On Sun, 15 Jun 2008, fred smith wrote:
> I finally tried enabling the desktop effects yesterday. I'm using an
old
> Nvidia card (GeForce 4 MX440) with, of course, Nvidia's drivers. this
is
> on a fully updated Centos 5 system.
>
> Enabling from the gnome menu doesn't exactly work compltely, one needs
to
> google around a bit to find out the remaining magic incantations to make
> it fully work. So, I've done that and it's working.
>
> Issues:
> 1. I notice that the text in the bar at the top of each window appears to
be
> a different font, and it is outlined in black. Is there any way to tweak
> that setting?
> 2. If I have a window that is slid partially off the edge of an individual
> desktop it now oveerlaps the edge of the one "next" to it, when
it never
> did before.
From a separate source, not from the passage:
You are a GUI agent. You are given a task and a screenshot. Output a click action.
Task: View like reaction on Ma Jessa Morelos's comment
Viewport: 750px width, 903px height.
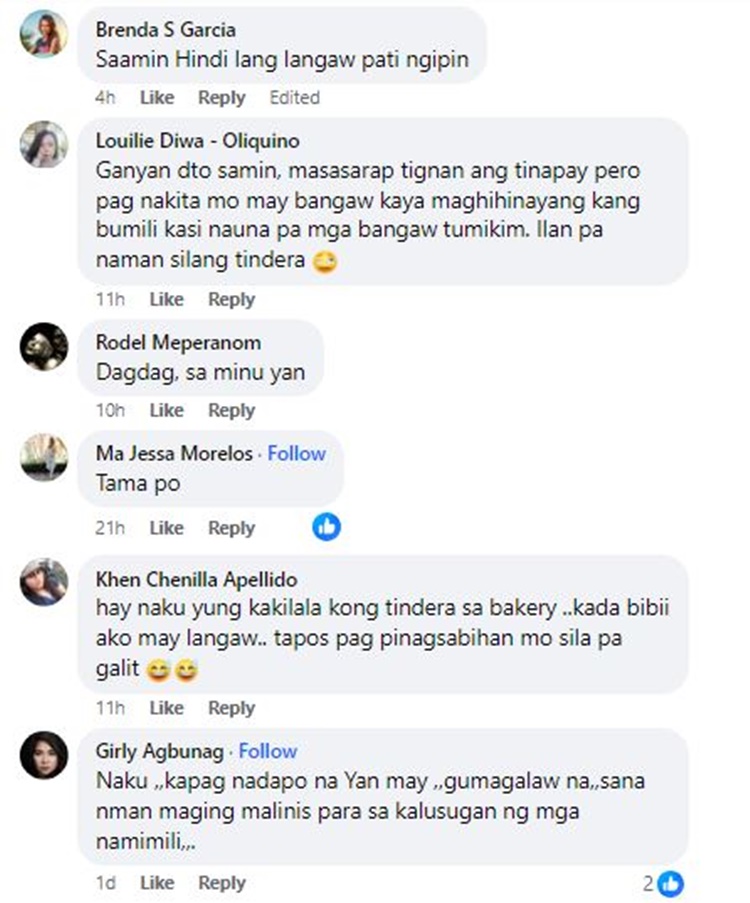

Not sure if I like that or not, is there any way to change
> that behavior should I decide I don't like it?
> 3. I have (and always have had) the panel settings set to
"autohide". I
> now notice that it sometimes does not hide itself until I explicitly
> click in an empty part of the panel, then somewhere else on the desktop.
> Anyone know if there's a way to resovle this?
>
> Question:
> Should I decide I want to revert to the way it was before I enabled these
> effects, how would I go about that? there is no "disable" button
on the
> gnome menu, only the "enable" button. I know how to un-do the
changes I
> made manually in the xorg.conf file, but no idea how to undo whatever it
> is that the "enable desktop effects" button does. Clues would be
appreciated.
Not sure if this is helpful to you, but here is my experience:
I have an older/cheaper onboard nvidia in my mediacenter. It was hooked up
to a 1920x1200 TFT screen. compiz was terribly slow and play video's did
not work with some error message.
I tried both the nvidia drivers as well as the Open Source nv driver and
was disappointed, blamed the old/cheap nvidia and the high resolution as
the cause for not being able to use compiz.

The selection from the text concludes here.